When the Defense Department last spring asked Carlton Z. Dobovich for a DNA sample to help identify remains of his uncle who died in a B-17 crash in 1946, Dobovich didn't help at all.
"They sent a DNA kit," he said. "But my wife thought it was a scam and she wouldn't let me do it."
In September, the military Central Identification Lab in Hawaii called back to report it was now certain it had rib fragments of his uncle, Army Staff Sgt. Zoltan J. Dobovich, killed when the B-17 failed to clear the French-Italian Alps.
The Bethlehem Township man's remains were delivered Monday afternoon to Philadelphia International Airport, where an honor guard, veterans, Carlton Dobovich and other family members received the flag-draped casket.
Zoltan Dobovich will be buried Thursday in Arneytown, N.J.
Carlton Dobovich wondered how the military investigators identified the remains, which had been collected in decades of searches of the crash site. The investigators told him that they matched the bones with the DNA of his cousin Barbara Rice.
"I had never heard of Barbara Rice," said Dobovich, who lives in Jackson Township in central New Jersey. The Defense Department found her in Georgia, he said, and it turned out she is the daughter of Zoltan Dobovich's cousin.
Zoltan Dobovich, a World War II veteran, was one of eight crew members of a B-17 Flying Fortress who died Nov. 1, 1946, when the plane smashed into Mont Blanc on a flight from Naples to London. He was 21.
Carlton Dobovich had heard about his uncle from his late father, Anthony Dobovich. And more than once, Carlton's family had visited an Arlington National Cemetery memorial to the lost B-17 crew. But he said having the identified remains brings a new dimension to his uncle's life.
"It's a big difference," Dobovich said. "Now it's more personal. Now it's him."
He said he felt the difference Monday at the Philadelphia airport, where the remains arrived from the lab in Hawaii.

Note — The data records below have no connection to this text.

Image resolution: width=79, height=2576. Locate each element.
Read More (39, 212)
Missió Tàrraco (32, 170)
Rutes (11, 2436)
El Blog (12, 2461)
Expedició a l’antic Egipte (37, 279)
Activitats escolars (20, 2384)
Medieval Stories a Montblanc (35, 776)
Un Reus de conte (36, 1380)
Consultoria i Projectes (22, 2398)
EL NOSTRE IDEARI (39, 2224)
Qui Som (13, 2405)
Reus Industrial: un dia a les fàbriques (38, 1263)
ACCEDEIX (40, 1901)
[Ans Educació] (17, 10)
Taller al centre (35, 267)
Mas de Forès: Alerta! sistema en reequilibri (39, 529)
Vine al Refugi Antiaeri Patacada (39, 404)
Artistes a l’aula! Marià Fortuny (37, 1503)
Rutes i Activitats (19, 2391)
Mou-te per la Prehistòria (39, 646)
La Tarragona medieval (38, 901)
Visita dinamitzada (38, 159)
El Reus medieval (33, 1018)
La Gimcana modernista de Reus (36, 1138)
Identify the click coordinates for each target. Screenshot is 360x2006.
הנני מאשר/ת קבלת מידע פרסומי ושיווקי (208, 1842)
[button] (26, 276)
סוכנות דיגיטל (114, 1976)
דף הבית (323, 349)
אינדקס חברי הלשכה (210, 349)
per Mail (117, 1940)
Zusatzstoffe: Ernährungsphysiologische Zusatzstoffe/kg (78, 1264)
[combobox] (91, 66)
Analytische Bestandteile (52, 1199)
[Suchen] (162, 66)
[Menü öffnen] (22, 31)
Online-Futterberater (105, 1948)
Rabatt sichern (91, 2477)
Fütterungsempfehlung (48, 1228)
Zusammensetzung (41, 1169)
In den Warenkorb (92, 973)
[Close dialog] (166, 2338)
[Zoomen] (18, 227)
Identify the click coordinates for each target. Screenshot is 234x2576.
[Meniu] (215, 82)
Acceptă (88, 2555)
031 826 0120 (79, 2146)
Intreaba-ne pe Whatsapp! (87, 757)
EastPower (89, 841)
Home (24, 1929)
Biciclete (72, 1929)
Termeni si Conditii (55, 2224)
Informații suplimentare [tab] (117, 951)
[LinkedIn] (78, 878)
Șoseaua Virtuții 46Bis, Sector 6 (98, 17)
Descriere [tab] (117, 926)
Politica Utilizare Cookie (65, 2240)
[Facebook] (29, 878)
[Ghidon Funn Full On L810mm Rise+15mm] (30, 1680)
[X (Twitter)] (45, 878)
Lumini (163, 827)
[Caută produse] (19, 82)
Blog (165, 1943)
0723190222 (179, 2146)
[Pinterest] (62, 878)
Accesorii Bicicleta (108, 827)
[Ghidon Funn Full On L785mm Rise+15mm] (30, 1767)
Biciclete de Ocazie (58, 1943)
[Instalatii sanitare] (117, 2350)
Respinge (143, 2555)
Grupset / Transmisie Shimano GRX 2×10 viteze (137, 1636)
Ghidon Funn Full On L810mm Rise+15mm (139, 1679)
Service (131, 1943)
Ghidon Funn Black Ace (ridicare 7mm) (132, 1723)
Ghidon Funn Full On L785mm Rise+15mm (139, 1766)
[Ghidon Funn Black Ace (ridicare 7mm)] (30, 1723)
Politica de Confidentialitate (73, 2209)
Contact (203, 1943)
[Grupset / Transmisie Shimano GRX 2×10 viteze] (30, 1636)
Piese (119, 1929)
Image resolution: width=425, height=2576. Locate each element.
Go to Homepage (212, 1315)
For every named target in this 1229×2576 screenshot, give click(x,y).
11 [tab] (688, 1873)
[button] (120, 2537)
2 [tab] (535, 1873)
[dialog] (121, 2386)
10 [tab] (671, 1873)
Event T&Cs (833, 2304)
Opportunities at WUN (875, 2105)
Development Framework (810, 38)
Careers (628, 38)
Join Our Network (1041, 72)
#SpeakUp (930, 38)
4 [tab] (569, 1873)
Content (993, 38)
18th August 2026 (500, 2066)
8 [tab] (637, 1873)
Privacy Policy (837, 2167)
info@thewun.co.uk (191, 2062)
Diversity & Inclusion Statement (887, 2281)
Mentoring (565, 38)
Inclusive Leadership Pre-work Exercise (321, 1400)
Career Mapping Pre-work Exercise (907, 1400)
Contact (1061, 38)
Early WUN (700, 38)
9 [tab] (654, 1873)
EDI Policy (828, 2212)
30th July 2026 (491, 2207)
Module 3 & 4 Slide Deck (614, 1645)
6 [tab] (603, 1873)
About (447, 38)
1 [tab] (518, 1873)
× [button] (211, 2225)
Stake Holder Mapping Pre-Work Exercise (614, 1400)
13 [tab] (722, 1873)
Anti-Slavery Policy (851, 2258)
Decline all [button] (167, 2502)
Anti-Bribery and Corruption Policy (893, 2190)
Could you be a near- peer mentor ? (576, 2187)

There, an Army honor guard from Fort Dix, N.J., carried the casket from the jet and two veterans motorcycle groups, the Patriot Guard Riders and the Warriors Watch Riders, lined up their bikes to escort the hearse to a Mount Holly, N.J., funeral home.
"It was quite a scene," Dobovich said. "I actually started to break down. I know my dad would have wanted to do everything that's being done for his brother now.
"Now he's home with us," he said, adding that the long search came with another gift -- a bigger family.
"What really came out of this is that we have now found relatives who we never knew existed," he said. "It's like a Christmas present from Zoltan."
The hearse took Zoltan Dobovich's remains to the Perinchief Chapels in Mount Holly. He will be interred Thursday next to his brother Anthony in the Brig. Gen. William C. Doyle Veterans Cemetery.
Zoltan Dobovich was the son of Joseph and Rose Dobovich, Hungarian immigrants to the United States.
His father died when Zoltan was a little boy, so he grew up with his mother, two brothers and two sisters on a Butztown farm just east of Bethlehem, where his family worked for the farm owner.
For a short time, Dobovich worked for the Sure Fit Co. and Bethlehem Steel in Bethlehem, but then he enlisted in the Army in 1943 and became an Air Forces radio operator-mechanic.
World War II had been over for more than a year when he left Naples on the fatal B-17 flight. He had seen his soldier brother Stephen in London only two months earlier.
French soldiers discovered the first pieces of the wrecked bomber in July 1947. Two months later, Zoltan's brother Anthony had a son, Carlton Z., whose middle name was chosen for the uncle he'd never know.
A visitation service is scheduled for 7 to 9 p.m. Wednesday at the Perinchief funeral home. The funeral service will be 11 a.m. Thursday, with military burial to follow.